_Work instruction:_
Answer these questions from the text on China's Olympic bubble and COVID outbreaks.
(a) Roughly how many residents does Xi'an have?
(b) What share of China's population is fully vaccinated?
(c) How many asymptomatic cases did Yuzhou report before going into lockdown?
══ Document excerpt ══
The bubble consists of the Olympic village and sports venues, as well as hotels, restaurants, and transportation options like buses and trains that only athletes and other Olympics-related staff will be able to access. China has banned foreign spectators from the Games but will allow domestic fans to watch the Games while keeping a distance from those in the bubble. Chinese workers staffing the Games, meanwhile, will have to quarantine before rejoining the general population.

Chinese officials acknowledge that the influx of foreign visitors will likely bring infections.

“There will definitely be infections and there could be a chance of a small-scale cluster outbreak happening,” Huang Chun, a virus control official for the Beijing Olympics, said at a briefing in December.

But the real risk for China is the potential for the highly transmissible Omicron variant to escape the bubble and seep into the general population. Nicholas Thomas, a professor of global health governance at the City University of Hong Kong, says amid all of China’s precautionary measures there is still a “reasonable chance” that Omicron could leak outside the bubble given just how quickly Omicron appears to spread.

Xi’an outbreak

An Olympic-related outbreak threatens to exacerbate China’s most severe COVID outbreak in months.

On Tuesday, China recorded 95 new COVID-19 cases in Xi’an city, the capital of China’s central Shaanxi province, taking Xi’an’s total COVID tally to over 1,600 cases in the past month. The outbreak marks the largest community spread in a city in China since the early days of 2020.

The case count pales in comparison to the record 1-million-plus cases the U.S. logged on Monday alone. The U.S.’s single day tally is 10 times the total cases China has recorded since the beginning of the pandemic. But in COVID-zero China, even one case is too many.

Since Dec. 13, Xi’an has instituted a lockdown, requiring its roughly 13 million residents to be largely confined to their homes in conditions reminiscent of what Wuhan residents experienced after the virus initially broke out two years ago.

Xi’an’s inability to swiftly contain the outbreak prompted China’s central government to fire Xi’an’s deputy mayor and punish over two dozen other officials in charge of Xi’an’s pandemic response.

Some residents have reported on Chinese social media that they are bartering their belongings for food due to closed shops and stay-at-home orders.

On Monday, China announced that a second city—Yuzhou in China’s central Henan province—would go into lockdown after reporting three asymptomatic cases in the past three days. Yuzhou will shut down schools, public transportation, malls, and all other public venues while the city’s 1.2 million residents are encouraged to leave their homes only for necessary trips like buying groceries.

Chinese officials have traced outbreaks in Xi’an and Yuzhou to Delta infections, and it is unclear what additional measures governments could take to contain an outbreak driven by the faster spreading Omicron variant.

“Xi’an really does represent the absolute limits as to what China can do [to contain an outbreak],” says Thomas. He explained that one or multiple Omicron outbreaks could overwhelm China’s otherwise airtight response.

The thousands of athletes, media, and support staff entering China’s borders for the Olympics will mark the first time in two years that visitors will enter the country without undergoing hotel quarantines. If Omicron slips through the cracks due to the Olympics or otherwise, experts say China may be headed for a lockdown-filled 2022.

China has fully vaccinated 86% of its population, among the highest vaccination rates in the world, but it is unclear how many of those vaccinated have gotten booster shots. China has also largely relied on inactivated vaccines from Chinese makers Sinovac and Sinopharm that appear less effective against Omicron even after a third dose than mRNA vaccines from makers Pfizer and Moderna.

The Eurasia group wrote in a report published on Monday that the combination of Omicron’s high transmissibility and China’s widespread use of less effective vaccines makes it likely that China’s COVID-zero policy will break down in the coming year.

“China’s policy will fail to contain infections, leading to larger outbreaks, requiring in turn more severe lockdowns,” the Eurasia group wrote.
═══
══ Data under study ══
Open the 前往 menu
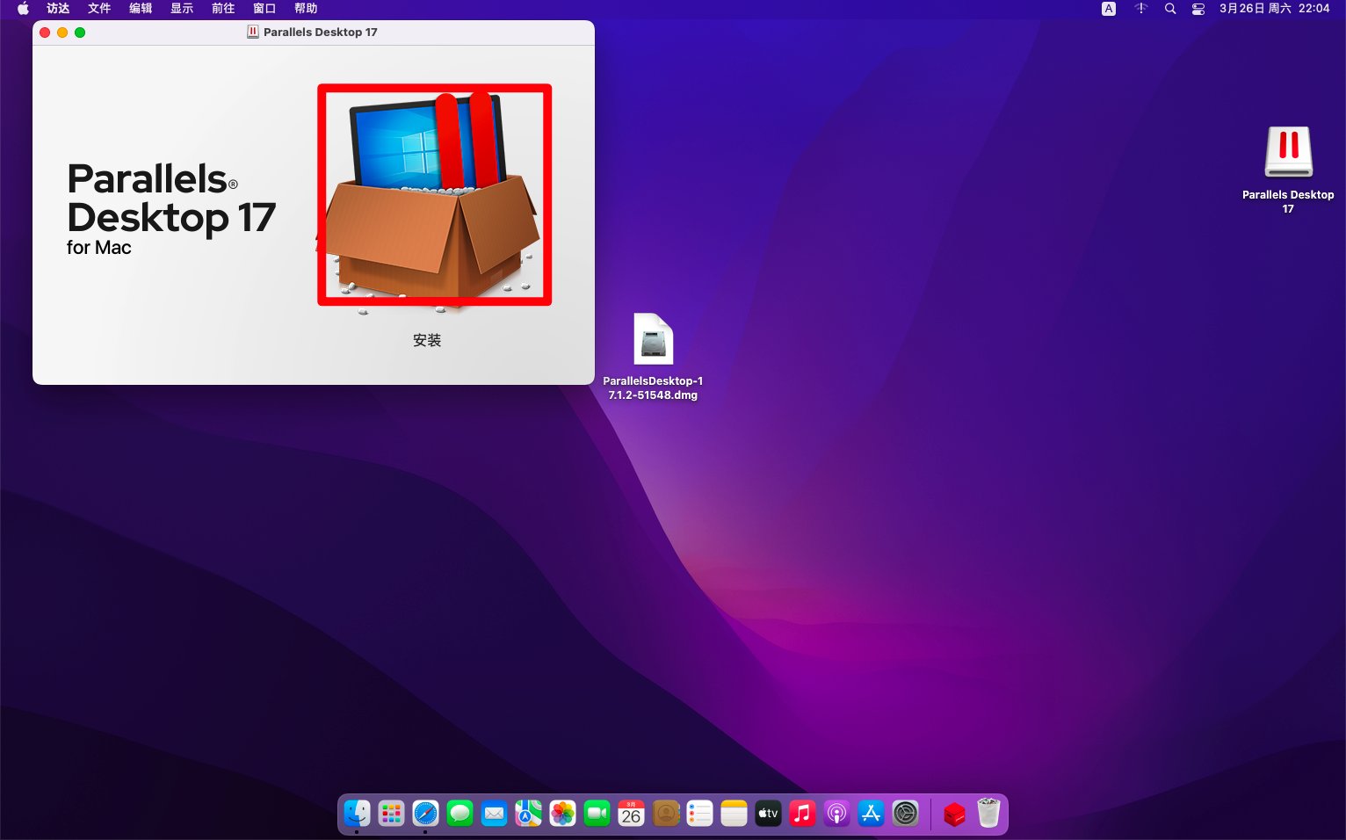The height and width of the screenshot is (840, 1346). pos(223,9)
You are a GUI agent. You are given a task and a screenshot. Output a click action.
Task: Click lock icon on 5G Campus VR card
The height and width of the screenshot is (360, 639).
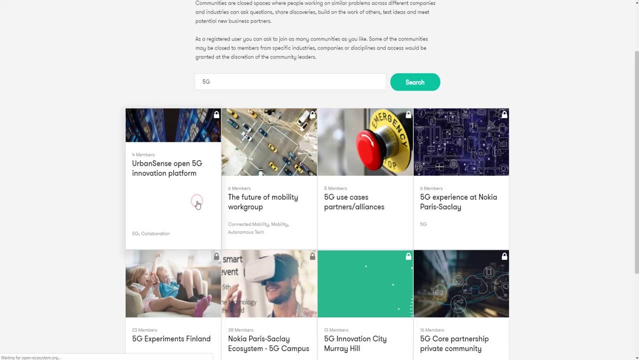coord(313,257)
═══
══ Data under study ══
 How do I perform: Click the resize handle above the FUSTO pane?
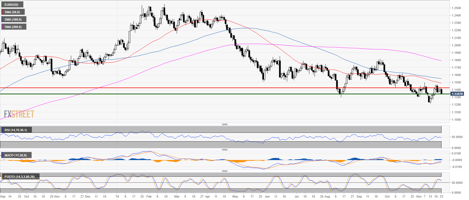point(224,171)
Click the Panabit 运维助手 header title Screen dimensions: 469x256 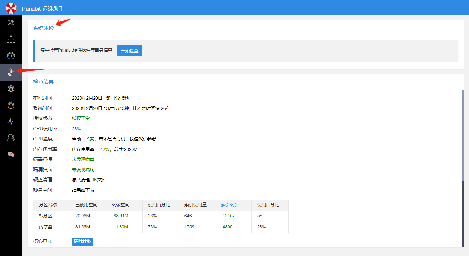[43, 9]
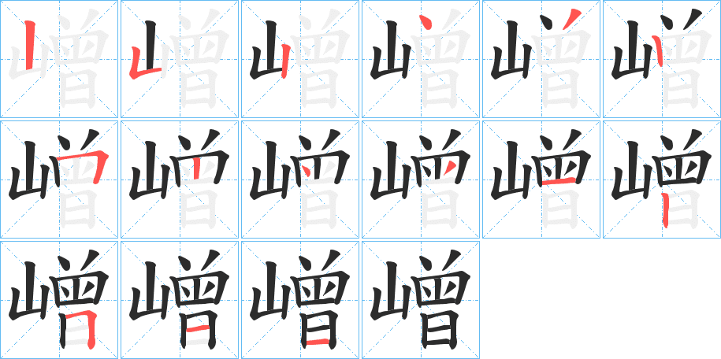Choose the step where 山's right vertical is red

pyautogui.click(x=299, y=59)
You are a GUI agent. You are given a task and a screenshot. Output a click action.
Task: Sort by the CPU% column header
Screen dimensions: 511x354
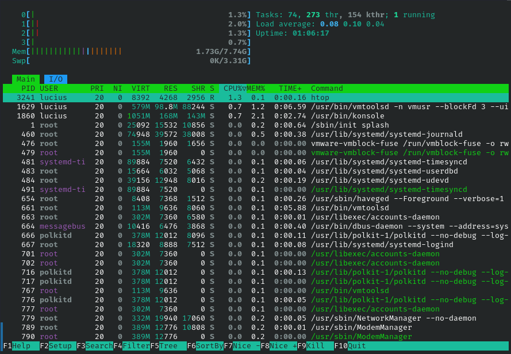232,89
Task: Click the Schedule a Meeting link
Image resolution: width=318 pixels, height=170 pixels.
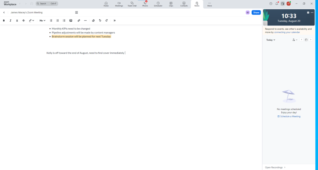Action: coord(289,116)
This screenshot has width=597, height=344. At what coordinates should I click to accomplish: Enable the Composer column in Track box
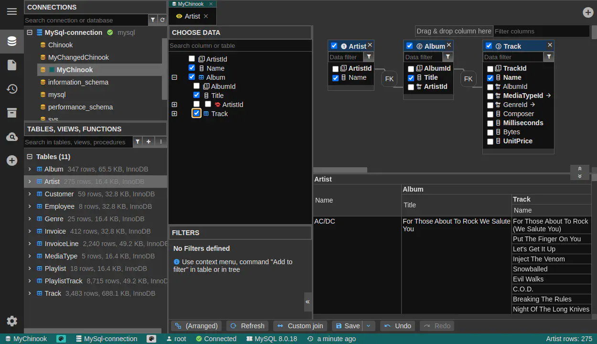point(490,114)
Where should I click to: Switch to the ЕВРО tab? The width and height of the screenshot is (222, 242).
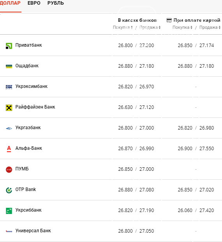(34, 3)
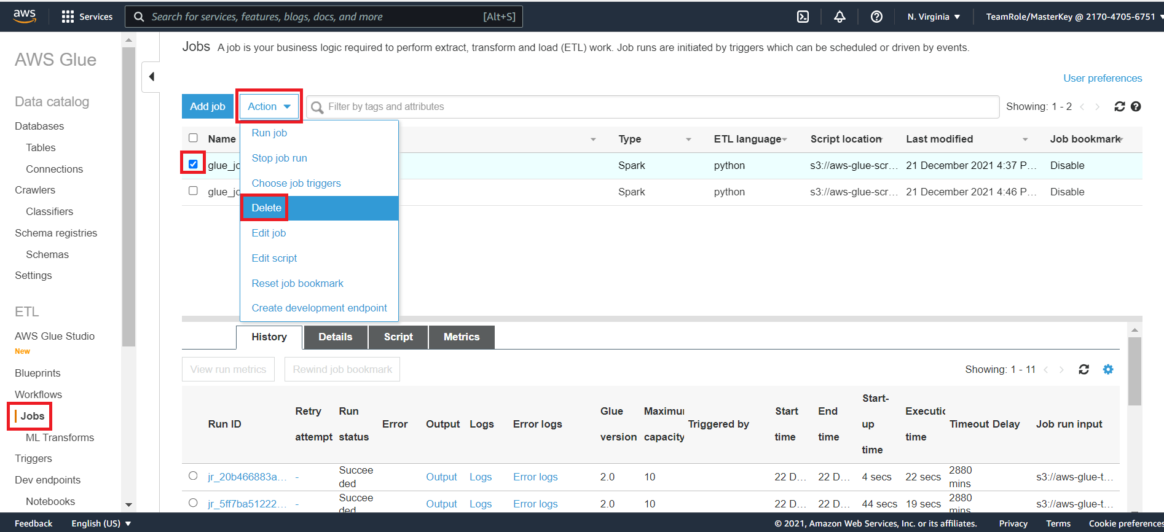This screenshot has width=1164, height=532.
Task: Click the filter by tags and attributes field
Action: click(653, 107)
═══
_Your solution:_
(a) Roughly 13 million.
(b) 86%.
(c) Three, over the past three days.